Patch01: Trivial cleanups

Patch02: Moves the "special" dying/unconfirmed/template lists to use a
 per cpu spinlock.

Patch03: Is preparing for patch04, as it address a race
 condition. Doing this a seperate patch for reviewers sake.

Patch04: Seperates expect locking from nf_conntrack_lock.
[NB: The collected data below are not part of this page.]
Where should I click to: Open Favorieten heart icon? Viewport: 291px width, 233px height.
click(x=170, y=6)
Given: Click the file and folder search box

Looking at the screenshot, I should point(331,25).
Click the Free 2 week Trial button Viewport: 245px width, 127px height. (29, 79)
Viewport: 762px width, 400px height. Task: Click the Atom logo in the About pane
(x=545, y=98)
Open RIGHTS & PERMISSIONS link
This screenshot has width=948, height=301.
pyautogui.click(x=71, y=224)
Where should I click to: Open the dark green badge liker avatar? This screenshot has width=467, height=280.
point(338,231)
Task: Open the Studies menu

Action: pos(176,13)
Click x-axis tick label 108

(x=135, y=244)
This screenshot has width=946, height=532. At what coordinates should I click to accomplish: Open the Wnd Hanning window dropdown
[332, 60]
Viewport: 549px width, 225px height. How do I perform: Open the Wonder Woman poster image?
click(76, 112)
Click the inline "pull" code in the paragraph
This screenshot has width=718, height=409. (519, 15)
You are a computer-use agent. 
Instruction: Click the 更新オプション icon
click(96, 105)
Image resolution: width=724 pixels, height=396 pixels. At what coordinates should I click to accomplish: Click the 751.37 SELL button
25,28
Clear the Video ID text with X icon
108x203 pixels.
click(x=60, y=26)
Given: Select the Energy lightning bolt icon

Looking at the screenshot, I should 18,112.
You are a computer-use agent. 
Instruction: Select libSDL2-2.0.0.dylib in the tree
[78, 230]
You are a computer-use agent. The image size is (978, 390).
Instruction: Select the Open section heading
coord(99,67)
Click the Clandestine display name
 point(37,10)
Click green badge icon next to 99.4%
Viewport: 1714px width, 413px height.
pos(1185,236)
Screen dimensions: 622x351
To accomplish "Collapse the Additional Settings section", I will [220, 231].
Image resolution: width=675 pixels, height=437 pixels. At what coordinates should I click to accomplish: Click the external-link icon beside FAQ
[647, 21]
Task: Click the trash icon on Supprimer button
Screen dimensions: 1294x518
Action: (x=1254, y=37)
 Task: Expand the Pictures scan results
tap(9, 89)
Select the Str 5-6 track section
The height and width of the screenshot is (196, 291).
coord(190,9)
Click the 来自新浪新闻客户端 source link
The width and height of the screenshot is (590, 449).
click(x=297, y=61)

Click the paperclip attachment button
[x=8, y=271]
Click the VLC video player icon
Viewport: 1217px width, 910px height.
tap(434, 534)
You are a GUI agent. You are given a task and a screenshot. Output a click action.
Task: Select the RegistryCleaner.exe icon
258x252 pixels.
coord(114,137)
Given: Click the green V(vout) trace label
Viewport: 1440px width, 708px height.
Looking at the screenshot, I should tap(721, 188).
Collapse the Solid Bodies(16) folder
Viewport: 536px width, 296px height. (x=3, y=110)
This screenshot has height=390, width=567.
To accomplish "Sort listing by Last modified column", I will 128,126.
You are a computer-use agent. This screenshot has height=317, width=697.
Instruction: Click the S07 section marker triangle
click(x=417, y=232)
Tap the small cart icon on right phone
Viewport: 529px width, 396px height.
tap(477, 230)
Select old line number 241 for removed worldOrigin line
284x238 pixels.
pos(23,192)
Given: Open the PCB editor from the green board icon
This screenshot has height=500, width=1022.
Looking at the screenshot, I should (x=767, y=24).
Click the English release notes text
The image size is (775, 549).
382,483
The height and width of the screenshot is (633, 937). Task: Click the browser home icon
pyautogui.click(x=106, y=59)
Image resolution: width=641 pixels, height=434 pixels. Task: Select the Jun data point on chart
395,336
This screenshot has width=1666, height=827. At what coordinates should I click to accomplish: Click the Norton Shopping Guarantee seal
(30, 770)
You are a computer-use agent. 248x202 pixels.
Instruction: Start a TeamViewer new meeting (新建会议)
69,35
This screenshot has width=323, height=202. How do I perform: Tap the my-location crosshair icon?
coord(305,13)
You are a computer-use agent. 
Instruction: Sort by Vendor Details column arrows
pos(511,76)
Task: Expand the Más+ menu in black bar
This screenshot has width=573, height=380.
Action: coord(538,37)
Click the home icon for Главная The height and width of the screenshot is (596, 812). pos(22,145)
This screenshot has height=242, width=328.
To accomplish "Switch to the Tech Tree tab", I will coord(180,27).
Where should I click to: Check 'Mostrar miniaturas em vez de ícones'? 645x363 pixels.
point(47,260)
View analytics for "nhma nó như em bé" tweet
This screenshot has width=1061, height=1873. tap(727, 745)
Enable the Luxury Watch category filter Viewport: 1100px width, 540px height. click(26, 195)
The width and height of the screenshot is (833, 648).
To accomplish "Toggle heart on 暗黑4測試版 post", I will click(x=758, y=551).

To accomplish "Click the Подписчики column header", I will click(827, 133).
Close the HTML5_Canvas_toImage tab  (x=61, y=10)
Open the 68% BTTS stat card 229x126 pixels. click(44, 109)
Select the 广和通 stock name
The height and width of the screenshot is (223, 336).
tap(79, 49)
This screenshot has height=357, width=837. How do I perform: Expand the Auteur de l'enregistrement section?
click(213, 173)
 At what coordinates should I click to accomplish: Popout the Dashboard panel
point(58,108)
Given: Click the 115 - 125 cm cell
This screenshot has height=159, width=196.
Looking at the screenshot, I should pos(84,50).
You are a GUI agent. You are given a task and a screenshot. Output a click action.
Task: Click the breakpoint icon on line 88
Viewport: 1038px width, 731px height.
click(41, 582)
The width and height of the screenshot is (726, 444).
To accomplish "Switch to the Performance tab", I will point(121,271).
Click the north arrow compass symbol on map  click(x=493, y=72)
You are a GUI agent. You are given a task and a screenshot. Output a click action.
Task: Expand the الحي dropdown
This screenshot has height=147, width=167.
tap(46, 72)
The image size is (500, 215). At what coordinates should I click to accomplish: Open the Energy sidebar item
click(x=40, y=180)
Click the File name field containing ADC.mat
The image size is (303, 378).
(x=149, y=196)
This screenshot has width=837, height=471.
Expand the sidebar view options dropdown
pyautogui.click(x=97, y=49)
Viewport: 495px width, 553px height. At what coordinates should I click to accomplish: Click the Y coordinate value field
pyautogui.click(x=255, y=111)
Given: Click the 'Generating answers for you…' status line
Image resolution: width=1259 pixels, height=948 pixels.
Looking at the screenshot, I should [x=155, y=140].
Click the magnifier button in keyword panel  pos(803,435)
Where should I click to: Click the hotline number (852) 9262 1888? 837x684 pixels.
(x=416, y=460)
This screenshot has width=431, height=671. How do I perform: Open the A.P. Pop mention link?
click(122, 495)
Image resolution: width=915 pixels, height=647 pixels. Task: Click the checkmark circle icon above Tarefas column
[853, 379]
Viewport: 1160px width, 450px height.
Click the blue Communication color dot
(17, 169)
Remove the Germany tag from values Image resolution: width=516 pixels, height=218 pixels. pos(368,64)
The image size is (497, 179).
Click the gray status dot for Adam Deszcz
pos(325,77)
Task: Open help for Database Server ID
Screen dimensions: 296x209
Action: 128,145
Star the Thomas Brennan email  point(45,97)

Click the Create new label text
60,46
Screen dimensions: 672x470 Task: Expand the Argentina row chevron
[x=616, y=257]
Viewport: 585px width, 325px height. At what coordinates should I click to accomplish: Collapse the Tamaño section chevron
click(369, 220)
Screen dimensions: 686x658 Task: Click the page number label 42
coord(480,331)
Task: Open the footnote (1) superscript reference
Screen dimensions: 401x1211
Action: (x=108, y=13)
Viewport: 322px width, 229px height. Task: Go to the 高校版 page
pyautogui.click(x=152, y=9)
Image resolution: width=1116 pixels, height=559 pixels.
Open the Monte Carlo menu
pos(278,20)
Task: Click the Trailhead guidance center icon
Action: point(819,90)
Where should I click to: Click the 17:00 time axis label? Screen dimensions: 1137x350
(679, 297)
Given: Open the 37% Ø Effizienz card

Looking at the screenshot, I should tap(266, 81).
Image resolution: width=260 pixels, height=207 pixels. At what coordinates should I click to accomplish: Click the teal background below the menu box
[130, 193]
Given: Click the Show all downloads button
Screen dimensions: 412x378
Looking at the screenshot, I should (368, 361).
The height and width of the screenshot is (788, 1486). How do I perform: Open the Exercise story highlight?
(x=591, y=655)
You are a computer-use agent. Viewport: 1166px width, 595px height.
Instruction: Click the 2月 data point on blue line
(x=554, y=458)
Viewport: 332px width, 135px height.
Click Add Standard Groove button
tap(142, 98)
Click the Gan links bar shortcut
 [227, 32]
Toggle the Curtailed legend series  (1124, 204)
The expect
 list is small (default max 256), this it just get a single lock.

Patch05: Finally can remove nf_conntrack_lock, and instead uses an
 array of hashed spinlocks to protect insertions/deletions of
 conntracks into the hash table.  While still allowing dynamic
 resizing of the hash table.


Testing
-------
For expectations I've mostly tested the FTP nf_conntrack_ftp
helper module, by commands:

 for x in `seq 1 300`; do \
   echo $x; \
   echo -e "USER anonymous\nPASS nothing\nPASV" | nc 192.168.42.129 21; \
 done

 wget ftp://192.168.42.129/pub/delete.me.4k -O /dev/null

For overload/DoS testing, I've primarily done, SYN-flood attack testing.
Results on a 24-core E5-2695v2(ES) with 10Gbit/s ixgbe (with tool trafgen)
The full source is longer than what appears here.